Roads minister Franklin Bett said circulation of the leaflets should not be condoned and petitioned the security agents to ensure that the culprits were brought to book as soon as possible so as to restore calm in the district.
Mr Bett said this was a matter that could easily cause unnecessary panic and despondency among the communities living in Kericho and urged local detectives to give the issue the seriousness it deserved.
The leaflets, according to the local police boss, Mr Peterson Maelo, were dropped on Saturday night on the Kericho- Nakuru highway and within the foreign owned multinational tea firms in the larger Kericho district.

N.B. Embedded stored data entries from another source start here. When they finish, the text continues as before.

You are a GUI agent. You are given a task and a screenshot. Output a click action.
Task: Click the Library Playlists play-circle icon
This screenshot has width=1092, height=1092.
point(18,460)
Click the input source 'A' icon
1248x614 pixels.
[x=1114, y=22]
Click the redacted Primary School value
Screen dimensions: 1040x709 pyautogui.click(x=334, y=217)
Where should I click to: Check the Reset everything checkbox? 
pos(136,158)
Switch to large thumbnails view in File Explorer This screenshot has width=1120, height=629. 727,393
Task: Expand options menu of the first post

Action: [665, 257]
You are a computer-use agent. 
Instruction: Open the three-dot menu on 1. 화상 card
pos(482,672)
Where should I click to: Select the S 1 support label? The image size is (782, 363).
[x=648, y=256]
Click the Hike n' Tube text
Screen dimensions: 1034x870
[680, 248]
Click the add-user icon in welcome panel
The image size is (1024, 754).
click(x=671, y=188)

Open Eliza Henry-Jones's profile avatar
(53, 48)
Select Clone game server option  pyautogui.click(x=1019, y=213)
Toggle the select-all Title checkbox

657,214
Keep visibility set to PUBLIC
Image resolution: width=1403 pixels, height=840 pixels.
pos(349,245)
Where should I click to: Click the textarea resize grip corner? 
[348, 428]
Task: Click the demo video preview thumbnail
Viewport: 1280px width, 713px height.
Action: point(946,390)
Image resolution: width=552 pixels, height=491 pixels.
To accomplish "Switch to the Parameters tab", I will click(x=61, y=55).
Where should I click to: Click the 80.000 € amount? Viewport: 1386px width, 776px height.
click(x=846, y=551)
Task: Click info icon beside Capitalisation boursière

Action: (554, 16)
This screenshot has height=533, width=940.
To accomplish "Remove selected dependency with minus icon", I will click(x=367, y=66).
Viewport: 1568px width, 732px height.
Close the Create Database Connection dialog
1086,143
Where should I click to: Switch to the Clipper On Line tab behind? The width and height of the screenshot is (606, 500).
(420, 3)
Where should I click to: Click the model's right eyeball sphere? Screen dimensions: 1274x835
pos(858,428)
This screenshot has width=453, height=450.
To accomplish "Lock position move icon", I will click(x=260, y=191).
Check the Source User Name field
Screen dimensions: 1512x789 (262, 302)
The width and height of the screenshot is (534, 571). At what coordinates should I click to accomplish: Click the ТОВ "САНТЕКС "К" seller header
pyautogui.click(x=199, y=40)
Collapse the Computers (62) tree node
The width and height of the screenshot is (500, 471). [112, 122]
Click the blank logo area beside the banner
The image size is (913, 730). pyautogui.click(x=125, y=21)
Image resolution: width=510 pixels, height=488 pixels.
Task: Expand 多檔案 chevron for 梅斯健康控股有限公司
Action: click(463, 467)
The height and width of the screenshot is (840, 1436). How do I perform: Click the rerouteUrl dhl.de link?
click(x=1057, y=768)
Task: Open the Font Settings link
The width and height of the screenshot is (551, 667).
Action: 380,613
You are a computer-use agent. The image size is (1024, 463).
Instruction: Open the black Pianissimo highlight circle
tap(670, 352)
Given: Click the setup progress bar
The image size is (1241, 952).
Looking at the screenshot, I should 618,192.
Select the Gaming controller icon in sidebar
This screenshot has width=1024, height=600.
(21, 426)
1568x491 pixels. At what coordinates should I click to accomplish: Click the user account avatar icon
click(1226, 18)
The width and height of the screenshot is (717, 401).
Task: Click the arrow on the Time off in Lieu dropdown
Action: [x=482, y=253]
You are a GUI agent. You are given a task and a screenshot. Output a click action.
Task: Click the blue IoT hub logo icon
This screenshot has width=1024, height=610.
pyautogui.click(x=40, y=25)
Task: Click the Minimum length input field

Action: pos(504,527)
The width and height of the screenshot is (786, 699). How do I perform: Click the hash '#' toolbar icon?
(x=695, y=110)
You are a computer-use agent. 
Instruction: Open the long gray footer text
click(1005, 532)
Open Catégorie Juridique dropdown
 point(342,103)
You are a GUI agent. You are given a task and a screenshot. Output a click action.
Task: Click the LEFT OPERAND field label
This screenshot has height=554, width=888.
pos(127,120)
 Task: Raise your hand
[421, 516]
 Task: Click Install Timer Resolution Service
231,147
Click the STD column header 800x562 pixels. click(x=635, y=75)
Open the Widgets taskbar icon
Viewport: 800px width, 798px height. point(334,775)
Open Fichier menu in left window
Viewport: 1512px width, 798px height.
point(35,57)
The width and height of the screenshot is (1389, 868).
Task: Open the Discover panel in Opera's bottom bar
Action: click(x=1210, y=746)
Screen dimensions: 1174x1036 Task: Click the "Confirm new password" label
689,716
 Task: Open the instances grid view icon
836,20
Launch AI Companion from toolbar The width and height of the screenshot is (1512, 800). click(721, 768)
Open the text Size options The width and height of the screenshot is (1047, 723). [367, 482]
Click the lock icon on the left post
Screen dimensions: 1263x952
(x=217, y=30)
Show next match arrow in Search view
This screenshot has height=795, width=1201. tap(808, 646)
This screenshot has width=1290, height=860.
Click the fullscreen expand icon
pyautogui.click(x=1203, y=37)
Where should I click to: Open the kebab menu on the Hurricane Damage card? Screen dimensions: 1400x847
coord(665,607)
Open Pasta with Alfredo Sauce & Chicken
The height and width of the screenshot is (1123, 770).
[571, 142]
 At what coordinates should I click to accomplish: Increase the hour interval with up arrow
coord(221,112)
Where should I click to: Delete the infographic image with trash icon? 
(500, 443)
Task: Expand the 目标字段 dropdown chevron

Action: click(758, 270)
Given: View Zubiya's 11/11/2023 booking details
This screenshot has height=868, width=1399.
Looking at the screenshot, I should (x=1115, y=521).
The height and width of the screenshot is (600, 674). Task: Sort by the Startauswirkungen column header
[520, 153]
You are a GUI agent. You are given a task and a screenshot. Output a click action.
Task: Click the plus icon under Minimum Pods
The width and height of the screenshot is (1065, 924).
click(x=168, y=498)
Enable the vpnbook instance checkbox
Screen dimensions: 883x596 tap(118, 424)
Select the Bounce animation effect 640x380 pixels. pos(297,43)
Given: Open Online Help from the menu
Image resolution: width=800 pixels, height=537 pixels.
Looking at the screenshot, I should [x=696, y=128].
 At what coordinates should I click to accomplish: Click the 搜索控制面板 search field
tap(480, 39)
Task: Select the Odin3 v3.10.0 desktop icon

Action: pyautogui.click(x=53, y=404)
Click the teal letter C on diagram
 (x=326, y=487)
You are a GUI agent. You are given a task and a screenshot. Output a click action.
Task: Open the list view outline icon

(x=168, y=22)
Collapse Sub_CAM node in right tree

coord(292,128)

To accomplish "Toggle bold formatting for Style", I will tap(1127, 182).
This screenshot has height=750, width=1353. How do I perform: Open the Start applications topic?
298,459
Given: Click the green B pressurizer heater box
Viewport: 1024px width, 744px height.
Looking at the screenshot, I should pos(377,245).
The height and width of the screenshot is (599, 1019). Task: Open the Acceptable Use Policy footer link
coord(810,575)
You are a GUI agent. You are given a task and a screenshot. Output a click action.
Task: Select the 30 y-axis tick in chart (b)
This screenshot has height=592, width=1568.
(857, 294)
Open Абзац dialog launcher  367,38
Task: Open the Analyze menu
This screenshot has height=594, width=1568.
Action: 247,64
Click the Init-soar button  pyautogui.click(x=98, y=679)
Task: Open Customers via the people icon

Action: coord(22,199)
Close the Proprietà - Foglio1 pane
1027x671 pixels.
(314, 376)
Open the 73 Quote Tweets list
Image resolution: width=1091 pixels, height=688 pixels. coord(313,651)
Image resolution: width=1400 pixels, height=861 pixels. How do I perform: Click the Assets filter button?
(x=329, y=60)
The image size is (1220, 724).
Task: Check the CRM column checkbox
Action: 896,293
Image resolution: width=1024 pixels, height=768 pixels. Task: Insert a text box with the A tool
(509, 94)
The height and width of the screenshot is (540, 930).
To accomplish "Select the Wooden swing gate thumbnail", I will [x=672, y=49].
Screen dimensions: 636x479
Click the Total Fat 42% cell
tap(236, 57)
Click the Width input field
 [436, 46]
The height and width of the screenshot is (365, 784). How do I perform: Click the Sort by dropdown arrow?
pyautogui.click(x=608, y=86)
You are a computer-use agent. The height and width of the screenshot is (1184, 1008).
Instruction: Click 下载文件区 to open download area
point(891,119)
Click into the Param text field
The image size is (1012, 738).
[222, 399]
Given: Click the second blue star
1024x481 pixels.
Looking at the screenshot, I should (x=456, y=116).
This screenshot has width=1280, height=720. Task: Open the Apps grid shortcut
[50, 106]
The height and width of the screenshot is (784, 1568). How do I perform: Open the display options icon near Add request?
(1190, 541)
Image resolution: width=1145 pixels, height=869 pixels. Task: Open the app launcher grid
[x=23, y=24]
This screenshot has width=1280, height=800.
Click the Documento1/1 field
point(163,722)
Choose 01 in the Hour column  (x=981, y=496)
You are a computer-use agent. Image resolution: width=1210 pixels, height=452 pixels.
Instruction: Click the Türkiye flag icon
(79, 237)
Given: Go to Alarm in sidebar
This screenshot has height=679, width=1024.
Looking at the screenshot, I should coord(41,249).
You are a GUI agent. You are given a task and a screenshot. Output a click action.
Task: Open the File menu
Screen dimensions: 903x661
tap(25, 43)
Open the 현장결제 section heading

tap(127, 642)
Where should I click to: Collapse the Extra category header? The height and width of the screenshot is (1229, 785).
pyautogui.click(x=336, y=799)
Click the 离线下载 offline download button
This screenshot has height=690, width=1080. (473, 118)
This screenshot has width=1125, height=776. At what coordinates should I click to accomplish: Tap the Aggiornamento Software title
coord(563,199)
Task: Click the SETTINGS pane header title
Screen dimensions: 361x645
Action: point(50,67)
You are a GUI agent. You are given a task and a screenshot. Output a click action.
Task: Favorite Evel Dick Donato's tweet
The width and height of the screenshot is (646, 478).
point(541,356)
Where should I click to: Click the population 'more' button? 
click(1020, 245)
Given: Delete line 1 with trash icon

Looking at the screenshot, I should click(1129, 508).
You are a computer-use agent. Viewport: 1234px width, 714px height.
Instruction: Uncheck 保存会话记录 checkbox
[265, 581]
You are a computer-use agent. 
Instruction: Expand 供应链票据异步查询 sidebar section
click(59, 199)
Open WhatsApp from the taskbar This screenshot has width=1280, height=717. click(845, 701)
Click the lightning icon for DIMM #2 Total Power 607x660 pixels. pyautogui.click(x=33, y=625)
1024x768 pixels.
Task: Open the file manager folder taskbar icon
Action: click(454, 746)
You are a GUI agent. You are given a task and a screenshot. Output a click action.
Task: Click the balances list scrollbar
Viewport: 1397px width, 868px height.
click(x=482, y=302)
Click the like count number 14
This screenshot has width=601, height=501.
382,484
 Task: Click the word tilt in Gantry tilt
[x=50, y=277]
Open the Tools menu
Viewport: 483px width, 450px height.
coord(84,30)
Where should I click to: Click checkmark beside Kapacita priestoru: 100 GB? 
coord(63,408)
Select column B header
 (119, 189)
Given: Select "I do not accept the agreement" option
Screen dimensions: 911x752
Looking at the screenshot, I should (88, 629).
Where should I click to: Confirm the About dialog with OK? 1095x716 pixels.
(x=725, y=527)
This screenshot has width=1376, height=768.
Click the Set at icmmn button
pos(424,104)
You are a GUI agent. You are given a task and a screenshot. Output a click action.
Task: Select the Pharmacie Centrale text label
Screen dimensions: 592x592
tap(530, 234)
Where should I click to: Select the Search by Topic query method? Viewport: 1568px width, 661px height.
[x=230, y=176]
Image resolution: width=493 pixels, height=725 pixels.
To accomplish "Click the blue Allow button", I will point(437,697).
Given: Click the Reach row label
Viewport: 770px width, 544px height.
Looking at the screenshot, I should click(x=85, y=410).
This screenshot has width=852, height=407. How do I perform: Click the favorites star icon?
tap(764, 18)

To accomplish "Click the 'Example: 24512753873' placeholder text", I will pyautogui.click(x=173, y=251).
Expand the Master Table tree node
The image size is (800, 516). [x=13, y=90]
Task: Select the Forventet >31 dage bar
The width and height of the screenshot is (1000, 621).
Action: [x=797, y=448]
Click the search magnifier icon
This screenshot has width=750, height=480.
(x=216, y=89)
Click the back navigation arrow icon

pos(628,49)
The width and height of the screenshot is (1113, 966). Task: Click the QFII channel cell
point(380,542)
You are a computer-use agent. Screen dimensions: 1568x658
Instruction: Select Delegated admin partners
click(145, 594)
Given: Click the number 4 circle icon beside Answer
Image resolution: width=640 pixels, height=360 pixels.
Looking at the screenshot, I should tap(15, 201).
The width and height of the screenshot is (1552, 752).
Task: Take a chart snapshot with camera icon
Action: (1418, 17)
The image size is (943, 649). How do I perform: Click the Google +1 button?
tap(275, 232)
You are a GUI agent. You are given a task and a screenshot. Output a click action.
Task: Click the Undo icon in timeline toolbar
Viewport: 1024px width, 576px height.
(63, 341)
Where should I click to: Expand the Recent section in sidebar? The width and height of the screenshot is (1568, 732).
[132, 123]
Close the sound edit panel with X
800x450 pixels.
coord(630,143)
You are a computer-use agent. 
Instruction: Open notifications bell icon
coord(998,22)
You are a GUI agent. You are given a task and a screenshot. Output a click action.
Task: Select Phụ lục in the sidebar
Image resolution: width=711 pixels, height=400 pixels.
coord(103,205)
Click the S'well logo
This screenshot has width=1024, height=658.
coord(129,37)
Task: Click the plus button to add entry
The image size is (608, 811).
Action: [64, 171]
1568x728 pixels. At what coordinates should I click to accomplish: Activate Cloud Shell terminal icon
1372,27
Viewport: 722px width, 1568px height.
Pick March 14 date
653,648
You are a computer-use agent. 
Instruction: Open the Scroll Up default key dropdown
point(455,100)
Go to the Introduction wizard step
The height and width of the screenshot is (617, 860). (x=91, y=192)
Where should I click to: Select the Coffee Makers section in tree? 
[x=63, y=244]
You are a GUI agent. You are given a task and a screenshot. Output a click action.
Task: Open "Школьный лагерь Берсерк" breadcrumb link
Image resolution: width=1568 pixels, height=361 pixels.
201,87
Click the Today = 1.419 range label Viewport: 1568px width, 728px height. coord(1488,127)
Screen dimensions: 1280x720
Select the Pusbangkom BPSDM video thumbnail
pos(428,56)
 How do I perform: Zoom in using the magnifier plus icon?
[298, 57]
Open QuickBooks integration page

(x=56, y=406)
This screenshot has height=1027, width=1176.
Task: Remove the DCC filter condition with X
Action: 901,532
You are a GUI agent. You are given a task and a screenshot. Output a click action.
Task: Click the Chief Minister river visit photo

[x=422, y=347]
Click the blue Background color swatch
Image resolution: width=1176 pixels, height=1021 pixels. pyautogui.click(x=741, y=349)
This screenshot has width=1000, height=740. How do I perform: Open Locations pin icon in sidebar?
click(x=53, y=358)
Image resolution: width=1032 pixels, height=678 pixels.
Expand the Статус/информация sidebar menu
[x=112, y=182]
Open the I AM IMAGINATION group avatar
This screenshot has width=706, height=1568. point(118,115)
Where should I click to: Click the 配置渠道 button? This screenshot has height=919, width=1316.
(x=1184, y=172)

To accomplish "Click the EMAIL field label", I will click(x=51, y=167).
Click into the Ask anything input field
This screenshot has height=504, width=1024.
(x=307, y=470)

The minister made the remarks at Litein secondary school sports ground moments after receiving donations of food, clothing and blankets to be distributed to the squatters who were evicted from the South Western Mau forest and are now living in makeshift camps in Kuresoi and Konoin districts.
Mr Bett called on the residents of Rift Valley Province to co-exist and cautioned the youth not to allow themselves to be used in activities that could jeopardise the prevailing peace and tranquillity in the country.
The minister urged the local community to volunteer information to the security agents that could lead to the arrest of those they suspect could be behind the distribution of the leaflets so to that the government could deal with them.
Contacted for comment on Wednesday, Mr Maelo said that no arrest had so far been made in connection with the distribution of the leaflets but said investigations were going on.
The police boss assured workers in the multinational tea firms that security had been beefed up in all the areas where the fliers had been dropped and they need not panic.